• _REQUIRED WORK_: Copy the data below verbatim, starting at the line that contains "Find the location of a particular element. Image" and ending at the line that contains "Looking at the image, I should click on (421, 600).", both included, and nothing else.

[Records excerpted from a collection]

--------------------------------

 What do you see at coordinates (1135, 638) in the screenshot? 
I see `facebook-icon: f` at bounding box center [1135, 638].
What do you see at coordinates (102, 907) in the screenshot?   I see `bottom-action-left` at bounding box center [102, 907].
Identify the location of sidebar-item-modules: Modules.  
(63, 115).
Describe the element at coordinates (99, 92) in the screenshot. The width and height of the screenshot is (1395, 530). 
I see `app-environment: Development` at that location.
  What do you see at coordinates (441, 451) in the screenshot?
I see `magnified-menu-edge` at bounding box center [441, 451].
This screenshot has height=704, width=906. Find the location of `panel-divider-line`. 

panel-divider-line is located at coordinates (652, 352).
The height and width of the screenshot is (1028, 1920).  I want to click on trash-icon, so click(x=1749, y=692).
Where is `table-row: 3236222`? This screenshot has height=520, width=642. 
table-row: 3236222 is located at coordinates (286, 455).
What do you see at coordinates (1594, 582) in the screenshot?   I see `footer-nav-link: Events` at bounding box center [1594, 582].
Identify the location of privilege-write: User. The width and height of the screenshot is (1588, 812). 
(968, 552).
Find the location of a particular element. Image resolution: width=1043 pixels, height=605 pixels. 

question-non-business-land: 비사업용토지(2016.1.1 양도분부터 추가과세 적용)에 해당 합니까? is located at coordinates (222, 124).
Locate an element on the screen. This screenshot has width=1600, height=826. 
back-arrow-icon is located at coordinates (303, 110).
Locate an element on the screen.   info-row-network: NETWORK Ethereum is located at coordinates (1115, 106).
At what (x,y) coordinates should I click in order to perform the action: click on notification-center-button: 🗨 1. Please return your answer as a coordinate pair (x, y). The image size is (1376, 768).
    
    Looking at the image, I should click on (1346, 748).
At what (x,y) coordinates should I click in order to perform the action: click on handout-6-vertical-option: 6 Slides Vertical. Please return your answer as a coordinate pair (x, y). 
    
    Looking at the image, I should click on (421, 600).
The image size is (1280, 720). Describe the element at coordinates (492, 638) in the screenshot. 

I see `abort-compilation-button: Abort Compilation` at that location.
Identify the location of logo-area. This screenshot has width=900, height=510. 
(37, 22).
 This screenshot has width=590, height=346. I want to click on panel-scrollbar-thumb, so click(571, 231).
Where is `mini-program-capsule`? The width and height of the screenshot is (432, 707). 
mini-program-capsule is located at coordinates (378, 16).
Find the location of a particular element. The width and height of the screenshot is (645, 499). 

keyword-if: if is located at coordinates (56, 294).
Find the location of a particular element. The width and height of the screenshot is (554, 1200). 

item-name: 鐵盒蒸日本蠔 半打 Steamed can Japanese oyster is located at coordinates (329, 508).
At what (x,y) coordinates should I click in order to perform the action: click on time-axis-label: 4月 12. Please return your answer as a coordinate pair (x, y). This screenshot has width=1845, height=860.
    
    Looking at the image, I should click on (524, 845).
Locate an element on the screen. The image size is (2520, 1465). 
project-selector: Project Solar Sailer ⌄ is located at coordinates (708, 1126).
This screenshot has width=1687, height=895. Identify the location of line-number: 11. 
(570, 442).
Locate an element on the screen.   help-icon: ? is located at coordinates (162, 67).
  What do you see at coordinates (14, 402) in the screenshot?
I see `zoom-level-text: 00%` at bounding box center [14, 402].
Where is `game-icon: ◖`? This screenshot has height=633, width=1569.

--------------------------------

• _WRITTEN RESPONSE_:
Find the location of a particular element. Image resolution: width=1043 pixels, height=605 pixels. 

question-non-business-land: 비사업용토지(2016.1.1 양도분부터 추가과세 적용)에 해당 합니까? is located at coordinates (222, 124).
Locate an element on the screen. This screenshot has width=1600, height=826. 
back-arrow-icon is located at coordinates (303, 110).
Locate an element on the screen.   info-row-network: NETWORK Ethereum is located at coordinates (1115, 106).
At what (x,y) coordinates should I click in order to perform the action: click on notification-center-button: 🗨 1. Please return your answer as a coordinate pair (x, y). The image size is (1376, 768).
    
    Looking at the image, I should click on (1346, 748).
At what (x,y) coordinates should I click in order to perform the action: click on handout-6-vertical-option: 6 Slides Vertical. Please return your answer as a coordinate pair (x, y). 
    
    Looking at the image, I should click on (421, 600).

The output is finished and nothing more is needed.